課題の説明: 以下のエントリの各行を、空行を除き、番号付きリストとして書き出してください。

(語と要素の検索に関するエントリ)
+-------+

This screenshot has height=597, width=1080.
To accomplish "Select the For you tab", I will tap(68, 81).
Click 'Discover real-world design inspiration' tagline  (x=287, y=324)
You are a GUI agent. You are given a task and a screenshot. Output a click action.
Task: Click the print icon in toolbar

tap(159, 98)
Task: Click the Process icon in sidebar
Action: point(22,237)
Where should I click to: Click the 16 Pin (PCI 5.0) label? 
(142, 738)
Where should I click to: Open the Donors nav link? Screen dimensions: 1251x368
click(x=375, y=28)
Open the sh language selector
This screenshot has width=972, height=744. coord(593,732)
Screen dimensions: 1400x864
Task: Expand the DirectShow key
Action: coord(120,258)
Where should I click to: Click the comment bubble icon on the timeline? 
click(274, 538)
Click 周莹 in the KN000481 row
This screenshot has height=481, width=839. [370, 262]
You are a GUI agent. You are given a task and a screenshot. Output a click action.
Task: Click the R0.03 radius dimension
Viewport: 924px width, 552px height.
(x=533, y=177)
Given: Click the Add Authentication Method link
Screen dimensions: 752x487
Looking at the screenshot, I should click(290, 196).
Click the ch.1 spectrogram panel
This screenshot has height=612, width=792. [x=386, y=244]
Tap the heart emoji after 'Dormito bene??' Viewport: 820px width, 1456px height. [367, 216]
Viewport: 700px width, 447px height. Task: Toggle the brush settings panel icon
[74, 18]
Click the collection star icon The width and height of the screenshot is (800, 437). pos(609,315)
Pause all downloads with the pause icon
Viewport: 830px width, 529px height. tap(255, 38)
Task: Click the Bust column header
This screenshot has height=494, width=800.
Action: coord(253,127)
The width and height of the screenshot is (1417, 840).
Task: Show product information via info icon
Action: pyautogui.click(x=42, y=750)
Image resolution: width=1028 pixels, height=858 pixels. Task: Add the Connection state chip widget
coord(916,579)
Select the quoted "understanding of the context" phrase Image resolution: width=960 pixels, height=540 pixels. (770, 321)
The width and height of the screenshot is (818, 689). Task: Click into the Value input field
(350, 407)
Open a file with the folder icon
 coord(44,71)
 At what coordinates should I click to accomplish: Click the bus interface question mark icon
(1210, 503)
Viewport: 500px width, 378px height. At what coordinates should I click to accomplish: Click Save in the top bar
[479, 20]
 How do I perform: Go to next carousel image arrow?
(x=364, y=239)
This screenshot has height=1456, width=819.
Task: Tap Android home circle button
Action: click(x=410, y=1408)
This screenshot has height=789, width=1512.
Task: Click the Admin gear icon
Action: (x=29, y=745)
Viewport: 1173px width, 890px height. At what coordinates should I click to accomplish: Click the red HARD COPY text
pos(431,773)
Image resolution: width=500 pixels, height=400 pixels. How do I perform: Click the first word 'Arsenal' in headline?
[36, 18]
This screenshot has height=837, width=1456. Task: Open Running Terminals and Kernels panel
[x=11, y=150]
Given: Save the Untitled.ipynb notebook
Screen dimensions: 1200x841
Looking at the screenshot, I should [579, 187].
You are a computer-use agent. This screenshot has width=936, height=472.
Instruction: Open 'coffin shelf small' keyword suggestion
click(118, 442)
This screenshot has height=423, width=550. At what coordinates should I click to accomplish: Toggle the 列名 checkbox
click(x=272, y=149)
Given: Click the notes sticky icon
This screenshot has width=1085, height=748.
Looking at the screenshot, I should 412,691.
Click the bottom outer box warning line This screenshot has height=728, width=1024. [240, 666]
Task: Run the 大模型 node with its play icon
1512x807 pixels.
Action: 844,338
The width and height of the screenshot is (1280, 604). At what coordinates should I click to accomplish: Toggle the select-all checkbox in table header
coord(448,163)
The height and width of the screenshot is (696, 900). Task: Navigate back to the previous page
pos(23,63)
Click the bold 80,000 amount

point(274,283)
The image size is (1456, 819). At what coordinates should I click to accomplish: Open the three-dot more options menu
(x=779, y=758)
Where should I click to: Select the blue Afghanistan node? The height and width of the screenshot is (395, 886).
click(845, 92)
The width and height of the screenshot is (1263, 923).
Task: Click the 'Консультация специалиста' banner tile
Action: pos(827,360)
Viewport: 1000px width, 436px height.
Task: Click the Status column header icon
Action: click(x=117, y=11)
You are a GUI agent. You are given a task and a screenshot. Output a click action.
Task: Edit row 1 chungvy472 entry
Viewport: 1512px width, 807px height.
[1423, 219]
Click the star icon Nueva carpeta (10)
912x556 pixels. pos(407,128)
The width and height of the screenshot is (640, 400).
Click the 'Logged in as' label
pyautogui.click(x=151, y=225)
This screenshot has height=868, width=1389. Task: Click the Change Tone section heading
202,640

+-------+

解答:
1. This screenshot has height=597, width=1080.
2. To accomplish "Select the For you tab", I will tap(68, 81).
3. Click 'Discover real-world design inspiration' tagline  (x=287, y=324)
4. You are a GUI agent. You are given a task and a screenshot. Output a click action.
5. Task: Click the print icon in toolbar
6. tap(159, 98)
7. Task: Click the Process icon in sidebar
8. Action: point(22,237)
9. Where should I click to: Click the 16 Pin (PCI 5.0) label? 
10. (142, 738)
11. Where should I click to: Open the Donors nav link? Screen dimensions: 1251x368
12. click(x=375, y=28)
13. Open the sh language selector
14. This screenshot has width=972, height=744. coord(593,732)
15. Screen dimensions: 1400x864
16. Task: Expand the DirectShow key
17. Action: coord(120,258)
18. Where should I click to: Click the comment bubble icon on the timeline? 
19. click(274, 538)
20. Click 周莹 in the KN000481 row
21. This screenshot has height=481, width=839. [370, 262]
22. You are a GUI agent. You are given a task and a screenshot. Output a click action.
23. Task: Click the R0.03 radius dimension
24. Viewport: 924px width, 552px height.
25. (x=533, y=177)
26. Given: Click the Add Authentication Method link
27. Screen dimensions: 752x487
28. Looking at the screenshot, I should click(290, 196).
29. Click the ch.1 spectrogram panel
30. This screenshot has height=612, width=792. [x=386, y=244]
31. Tap the heart emoji after 'Dormito bene??' Viewport: 820px width, 1456px height. [367, 216]
32. Viewport: 700px width, 447px height. Task: Toggle the brush settings panel icon
33. [74, 18]
34. Click the collection star icon The width and height of the screenshot is (800, 437). pos(609,315)
35. Pause all downloads with the pause icon
36. Viewport: 830px width, 529px height. tap(255, 38)
37. Task: Click the Bust column header
38. This screenshot has height=494, width=800.
39. Action: coord(253,127)
40. The width and height of the screenshot is (1417, 840).
41. Task: Show product information via info icon
42. Action: pyautogui.click(x=42, y=750)
43. Image resolution: width=1028 pixels, height=858 pixels. Task: Add the Connection state chip widget
44. coord(916,579)
45. Select the quoted "understanding of the context" phrase Image resolution: width=960 pixels, height=540 pixels. (770, 321)
46. The width and height of the screenshot is (818, 689). Task: Click into the Value input field
47. (350, 407)
48. Open a file with the folder icon
49.  coord(44,71)
50.  At what coordinates should I click to accomplish: Click the bus interface question mark icon
51. (1210, 503)
52. Viewport: 500px width, 378px height. At what coordinates should I click to accomplish: Click Save in the top bar
53. [479, 20]
54.  How do I perform: Go to next carousel image arrow?
55. (x=364, y=239)
56. This screenshot has height=1456, width=819.
57. Task: Tap Android home circle button
58. Action: click(x=410, y=1408)
59. This screenshot has height=789, width=1512.
60. Task: Click the Admin gear icon
61. Action: (x=29, y=745)
62. Viewport: 1173px width, 890px height. At what coordinates should I click to accomplish: Click the red HARD COPY text
63. pos(431,773)
64. Image resolution: width=500 pixels, height=400 pixels. How do I perform: Click the first word 'Arsenal' in headline?
65. [36, 18]
66. This screenshot has height=837, width=1456. Task: Open Running Terminals and Kernels panel
67. [x=11, y=150]
68. Given: Save the Untitled.ipynb notebook
69. Screen dimensions: 1200x841
70. Looking at the screenshot, I should [579, 187].
71. You are a computer-use agent. This screenshot has width=936, height=472.
72. Instruction: Open 'coffin shelf small' keyword suggestion
73. click(118, 442)
74. This screenshot has height=423, width=550. At what coordinates should I click to accomplish: Toggle the 列名 checkbox
75. click(x=272, y=149)
76. Given: Click the notes sticky icon
77. This screenshot has width=1085, height=748.
78. Looking at the screenshot, I should 412,691.
79. Click the bottom outer box warning line This screenshot has height=728, width=1024. [240, 666]
80. Task: Run the 大模型 node with its play icon
81. 1512x807 pixels.
82. Action: 844,338
83. The width and height of the screenshot is (1280, 604). At what coordinates should I click to accomplish: Toggle the select-all checkbox in table header
84. coord(448,163)
85. The height and width of the screenshot is (696, 900). Task: Navigate back to the previous page
86. pos(23,63)
87. Click the bold 80,000 amount
88. point(274,283)
89. The image size is (1456, 819). At what coordinates should I click to accomplish: Open the three-dot more options menu
90. (x=779, y=758)
91. Where should I click to: Select the blue Afghanistan node? The height and width of the screenshot is (395, 886).
92. click(845, 92)
93. The width and height of the screenshot is (1263, 923).
94. Task: Click the 'Консультация специалиста' banner tile
95. Action: pos(827,360)
96. Viewport: 1000px width, 436px height.
97. Task: Click the Status column header icon
98. Action: click(x=117, y=11)
99. You are a GUI agent. You are given a task and a screenshot. Output a click action.
100. Task: Edit row 1 chungvy472 entry
101. Viewport: 1512px width, 807px height.
102. [1423, 219]
103. Click the star icon Nueva carpeta (10)
104. 912x556 pixels. pos(407,128)
105. The width and height of the screenshot is (640, 400).
106. Click the 'Logged in as' label
107. pyautogui.click(x=151, y=225)
108. This screenshot has height=868, width=1389. Task: Click the Change Tone section heading
109. 202,640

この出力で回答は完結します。